Strange infatuation! Is she not aware that she has hundreds of
muscles that want exercising? that she has lungs that require
expanding? that she has nerves that demand bracing? that she has
blood that needs circulating? And how does she think that the
muscles can be exercised, that the lungs can be expanded, that the
nerves can be braced, and that the blood can be properly circulated,
unless these are all made to perform their proper functions by an
abundance of walking exercise? It is utterly impossible!
37. Does she desire to be strong? Then let her take exercise! Does
she hope to retain her bloom and her youthful appearance, and still
to look charming in the eyes of her husband? Then let her take
exercise! Does she wish to banish nervousness and low spirits? Then
let her take exercise! There is nothing standing still in Nature: if it
were, creation would languish and die. There is a perpetual motion!
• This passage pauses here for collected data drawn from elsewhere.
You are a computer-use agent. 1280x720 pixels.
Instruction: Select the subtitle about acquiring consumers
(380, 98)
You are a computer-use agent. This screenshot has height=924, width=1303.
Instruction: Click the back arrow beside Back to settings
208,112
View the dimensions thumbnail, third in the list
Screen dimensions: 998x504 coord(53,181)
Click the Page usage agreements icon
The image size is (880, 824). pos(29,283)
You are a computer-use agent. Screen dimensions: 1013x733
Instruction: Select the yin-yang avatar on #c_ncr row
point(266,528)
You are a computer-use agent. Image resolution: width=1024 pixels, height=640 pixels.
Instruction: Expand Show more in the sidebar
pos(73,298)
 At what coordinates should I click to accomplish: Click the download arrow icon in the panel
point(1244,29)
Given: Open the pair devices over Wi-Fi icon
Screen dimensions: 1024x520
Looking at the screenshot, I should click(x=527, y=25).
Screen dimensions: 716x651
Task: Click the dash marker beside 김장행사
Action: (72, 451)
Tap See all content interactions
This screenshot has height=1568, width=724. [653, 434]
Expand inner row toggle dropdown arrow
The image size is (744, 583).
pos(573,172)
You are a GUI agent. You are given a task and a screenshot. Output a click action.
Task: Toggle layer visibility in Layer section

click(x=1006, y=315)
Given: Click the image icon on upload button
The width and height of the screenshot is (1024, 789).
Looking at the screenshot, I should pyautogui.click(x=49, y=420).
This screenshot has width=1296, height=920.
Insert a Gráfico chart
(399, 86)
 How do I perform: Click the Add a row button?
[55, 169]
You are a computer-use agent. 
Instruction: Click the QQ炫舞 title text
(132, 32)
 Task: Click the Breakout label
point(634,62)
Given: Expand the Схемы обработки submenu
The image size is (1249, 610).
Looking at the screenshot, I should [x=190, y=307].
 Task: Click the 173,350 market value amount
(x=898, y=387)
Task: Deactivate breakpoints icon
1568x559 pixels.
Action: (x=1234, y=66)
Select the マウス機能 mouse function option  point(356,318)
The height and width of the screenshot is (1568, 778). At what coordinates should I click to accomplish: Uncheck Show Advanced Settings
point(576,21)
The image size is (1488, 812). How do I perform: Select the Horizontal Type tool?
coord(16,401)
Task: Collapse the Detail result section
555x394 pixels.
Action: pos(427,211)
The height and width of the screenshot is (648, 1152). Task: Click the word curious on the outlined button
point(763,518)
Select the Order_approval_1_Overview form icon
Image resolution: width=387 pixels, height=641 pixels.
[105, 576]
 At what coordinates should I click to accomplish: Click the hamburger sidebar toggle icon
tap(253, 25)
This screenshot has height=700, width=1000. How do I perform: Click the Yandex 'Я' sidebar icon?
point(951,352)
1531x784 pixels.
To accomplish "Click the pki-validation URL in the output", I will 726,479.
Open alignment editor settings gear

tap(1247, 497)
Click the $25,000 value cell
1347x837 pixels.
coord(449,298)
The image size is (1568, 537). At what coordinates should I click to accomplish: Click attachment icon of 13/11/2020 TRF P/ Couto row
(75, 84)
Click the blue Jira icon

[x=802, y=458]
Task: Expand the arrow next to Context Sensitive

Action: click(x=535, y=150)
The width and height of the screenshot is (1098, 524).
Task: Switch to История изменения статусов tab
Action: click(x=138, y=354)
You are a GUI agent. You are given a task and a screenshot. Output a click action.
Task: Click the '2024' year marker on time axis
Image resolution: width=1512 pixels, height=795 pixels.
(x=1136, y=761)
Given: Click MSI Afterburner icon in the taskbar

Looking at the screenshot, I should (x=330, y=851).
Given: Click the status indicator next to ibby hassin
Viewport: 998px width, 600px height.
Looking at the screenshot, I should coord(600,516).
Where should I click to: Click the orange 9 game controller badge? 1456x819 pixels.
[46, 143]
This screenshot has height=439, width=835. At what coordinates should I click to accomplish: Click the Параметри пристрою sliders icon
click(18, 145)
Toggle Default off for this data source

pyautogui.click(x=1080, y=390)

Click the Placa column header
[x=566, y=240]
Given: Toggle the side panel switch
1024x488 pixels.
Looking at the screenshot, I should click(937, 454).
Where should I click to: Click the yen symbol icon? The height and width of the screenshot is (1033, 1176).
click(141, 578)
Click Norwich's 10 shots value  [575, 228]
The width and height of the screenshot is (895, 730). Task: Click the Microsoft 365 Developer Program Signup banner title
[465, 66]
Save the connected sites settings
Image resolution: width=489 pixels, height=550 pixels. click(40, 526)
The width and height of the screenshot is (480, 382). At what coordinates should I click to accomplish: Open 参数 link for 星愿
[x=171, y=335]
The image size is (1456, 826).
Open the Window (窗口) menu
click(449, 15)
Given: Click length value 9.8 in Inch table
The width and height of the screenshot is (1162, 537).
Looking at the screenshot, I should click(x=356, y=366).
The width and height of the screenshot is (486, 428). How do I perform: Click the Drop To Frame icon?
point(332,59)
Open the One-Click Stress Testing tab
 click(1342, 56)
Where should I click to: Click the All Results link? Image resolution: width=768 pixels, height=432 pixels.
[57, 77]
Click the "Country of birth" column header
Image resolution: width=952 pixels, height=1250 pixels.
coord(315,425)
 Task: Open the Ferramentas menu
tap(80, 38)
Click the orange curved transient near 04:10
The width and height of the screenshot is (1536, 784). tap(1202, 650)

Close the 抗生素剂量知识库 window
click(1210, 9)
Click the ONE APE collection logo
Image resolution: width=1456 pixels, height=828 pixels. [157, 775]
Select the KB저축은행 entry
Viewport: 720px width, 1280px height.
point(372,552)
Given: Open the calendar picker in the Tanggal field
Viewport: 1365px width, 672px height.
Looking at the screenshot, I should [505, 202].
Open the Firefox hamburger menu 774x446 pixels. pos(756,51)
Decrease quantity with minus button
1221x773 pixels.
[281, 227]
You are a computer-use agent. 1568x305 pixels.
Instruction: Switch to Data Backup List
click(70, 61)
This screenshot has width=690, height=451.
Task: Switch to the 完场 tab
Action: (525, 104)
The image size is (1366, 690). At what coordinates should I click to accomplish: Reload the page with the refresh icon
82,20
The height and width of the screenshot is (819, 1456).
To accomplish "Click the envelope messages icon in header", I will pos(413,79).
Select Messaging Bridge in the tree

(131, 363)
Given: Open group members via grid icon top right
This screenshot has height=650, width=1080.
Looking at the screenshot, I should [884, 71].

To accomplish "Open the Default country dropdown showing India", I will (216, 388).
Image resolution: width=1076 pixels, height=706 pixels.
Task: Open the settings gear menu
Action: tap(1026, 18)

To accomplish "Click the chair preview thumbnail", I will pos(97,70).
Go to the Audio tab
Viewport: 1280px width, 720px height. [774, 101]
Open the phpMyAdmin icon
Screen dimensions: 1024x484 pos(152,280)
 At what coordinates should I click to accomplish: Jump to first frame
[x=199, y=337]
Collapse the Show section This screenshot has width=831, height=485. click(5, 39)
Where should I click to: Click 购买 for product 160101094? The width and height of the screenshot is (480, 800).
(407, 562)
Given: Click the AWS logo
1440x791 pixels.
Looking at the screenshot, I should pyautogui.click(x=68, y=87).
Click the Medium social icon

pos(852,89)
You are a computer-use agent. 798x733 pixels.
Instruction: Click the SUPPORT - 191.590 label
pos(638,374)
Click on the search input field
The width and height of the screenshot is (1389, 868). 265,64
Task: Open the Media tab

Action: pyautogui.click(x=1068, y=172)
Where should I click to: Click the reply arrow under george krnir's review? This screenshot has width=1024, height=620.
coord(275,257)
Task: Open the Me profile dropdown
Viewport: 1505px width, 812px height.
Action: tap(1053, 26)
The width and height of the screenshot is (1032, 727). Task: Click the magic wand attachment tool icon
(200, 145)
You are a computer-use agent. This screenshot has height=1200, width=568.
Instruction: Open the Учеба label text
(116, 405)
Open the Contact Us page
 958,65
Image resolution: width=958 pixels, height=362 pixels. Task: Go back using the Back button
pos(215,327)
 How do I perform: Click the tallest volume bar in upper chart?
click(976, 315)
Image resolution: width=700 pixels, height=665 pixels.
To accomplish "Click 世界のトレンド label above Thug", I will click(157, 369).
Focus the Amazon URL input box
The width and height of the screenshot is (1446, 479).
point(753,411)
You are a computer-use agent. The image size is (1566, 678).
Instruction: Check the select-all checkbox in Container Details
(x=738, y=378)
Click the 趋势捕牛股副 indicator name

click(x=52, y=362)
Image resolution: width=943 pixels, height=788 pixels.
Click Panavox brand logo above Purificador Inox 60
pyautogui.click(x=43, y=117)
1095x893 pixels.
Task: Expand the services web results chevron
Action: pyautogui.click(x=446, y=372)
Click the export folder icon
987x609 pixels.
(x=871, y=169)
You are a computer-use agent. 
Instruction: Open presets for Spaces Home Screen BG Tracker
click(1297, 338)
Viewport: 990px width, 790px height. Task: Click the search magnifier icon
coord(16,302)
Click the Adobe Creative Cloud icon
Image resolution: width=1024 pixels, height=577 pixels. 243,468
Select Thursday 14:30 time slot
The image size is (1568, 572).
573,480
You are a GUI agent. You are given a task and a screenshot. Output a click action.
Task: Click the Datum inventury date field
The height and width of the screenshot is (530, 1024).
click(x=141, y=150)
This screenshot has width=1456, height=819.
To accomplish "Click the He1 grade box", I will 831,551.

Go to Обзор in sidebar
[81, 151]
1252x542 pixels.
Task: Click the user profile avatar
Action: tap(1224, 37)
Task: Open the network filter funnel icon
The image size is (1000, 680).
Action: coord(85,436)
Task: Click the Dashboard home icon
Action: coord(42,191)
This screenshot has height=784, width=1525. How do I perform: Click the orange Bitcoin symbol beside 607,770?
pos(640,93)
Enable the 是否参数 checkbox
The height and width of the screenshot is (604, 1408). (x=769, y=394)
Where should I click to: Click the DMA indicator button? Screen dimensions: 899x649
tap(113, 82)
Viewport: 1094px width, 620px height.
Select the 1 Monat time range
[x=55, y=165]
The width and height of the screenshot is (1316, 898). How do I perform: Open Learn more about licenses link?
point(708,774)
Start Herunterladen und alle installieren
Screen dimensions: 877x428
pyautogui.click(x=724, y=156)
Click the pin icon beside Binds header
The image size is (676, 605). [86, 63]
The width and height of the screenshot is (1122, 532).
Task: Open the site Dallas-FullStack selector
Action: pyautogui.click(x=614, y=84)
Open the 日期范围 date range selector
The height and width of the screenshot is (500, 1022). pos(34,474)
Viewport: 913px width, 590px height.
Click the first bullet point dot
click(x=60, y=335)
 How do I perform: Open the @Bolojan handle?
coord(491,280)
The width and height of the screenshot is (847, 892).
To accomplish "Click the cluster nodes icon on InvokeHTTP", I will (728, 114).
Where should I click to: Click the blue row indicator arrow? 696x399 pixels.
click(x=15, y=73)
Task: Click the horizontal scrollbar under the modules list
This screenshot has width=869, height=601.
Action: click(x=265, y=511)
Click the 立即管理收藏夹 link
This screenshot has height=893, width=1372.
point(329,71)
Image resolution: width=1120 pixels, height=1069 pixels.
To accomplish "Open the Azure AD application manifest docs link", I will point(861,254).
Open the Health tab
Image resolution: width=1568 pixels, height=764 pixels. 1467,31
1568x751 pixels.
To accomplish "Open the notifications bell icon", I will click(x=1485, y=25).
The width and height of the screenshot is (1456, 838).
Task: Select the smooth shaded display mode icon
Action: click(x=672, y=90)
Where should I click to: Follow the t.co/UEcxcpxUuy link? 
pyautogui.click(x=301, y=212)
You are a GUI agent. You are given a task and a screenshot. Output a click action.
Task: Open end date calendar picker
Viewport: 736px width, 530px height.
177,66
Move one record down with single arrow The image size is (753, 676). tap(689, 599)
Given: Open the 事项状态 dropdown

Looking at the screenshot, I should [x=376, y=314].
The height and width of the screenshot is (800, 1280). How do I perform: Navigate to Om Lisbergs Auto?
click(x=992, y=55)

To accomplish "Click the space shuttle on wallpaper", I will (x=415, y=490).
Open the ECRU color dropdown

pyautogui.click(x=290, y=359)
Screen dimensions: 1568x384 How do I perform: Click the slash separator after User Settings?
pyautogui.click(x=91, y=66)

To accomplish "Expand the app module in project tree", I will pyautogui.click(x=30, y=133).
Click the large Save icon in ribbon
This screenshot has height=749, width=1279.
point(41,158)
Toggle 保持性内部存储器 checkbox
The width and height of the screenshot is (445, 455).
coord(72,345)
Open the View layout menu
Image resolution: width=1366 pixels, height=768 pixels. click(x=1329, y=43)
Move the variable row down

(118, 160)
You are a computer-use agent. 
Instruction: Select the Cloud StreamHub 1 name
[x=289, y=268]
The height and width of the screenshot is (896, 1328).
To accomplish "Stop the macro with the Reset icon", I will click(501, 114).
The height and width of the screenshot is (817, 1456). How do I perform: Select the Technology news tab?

And so must we be constantly employed (when not asleep), if we are
to be healthy and strong! Nature will not be trifled with; these are
her laws[10]—immutable and unchangeable, and we cannot infringe
them with impunity:
“Labor is life! ’Tis the still water faileth;
Idleness ever despaireth, bewaileth;
Keep the watch wound, for the dark night assaileth;
Flowers droop and die in the stillness of noon.
Labor is glory! The flying cloud lightens;
Only the waving wing changes and brightens;
Idle hearts only the dark future frightens;
Play the sweet keys, would’st thou keep them in tune!”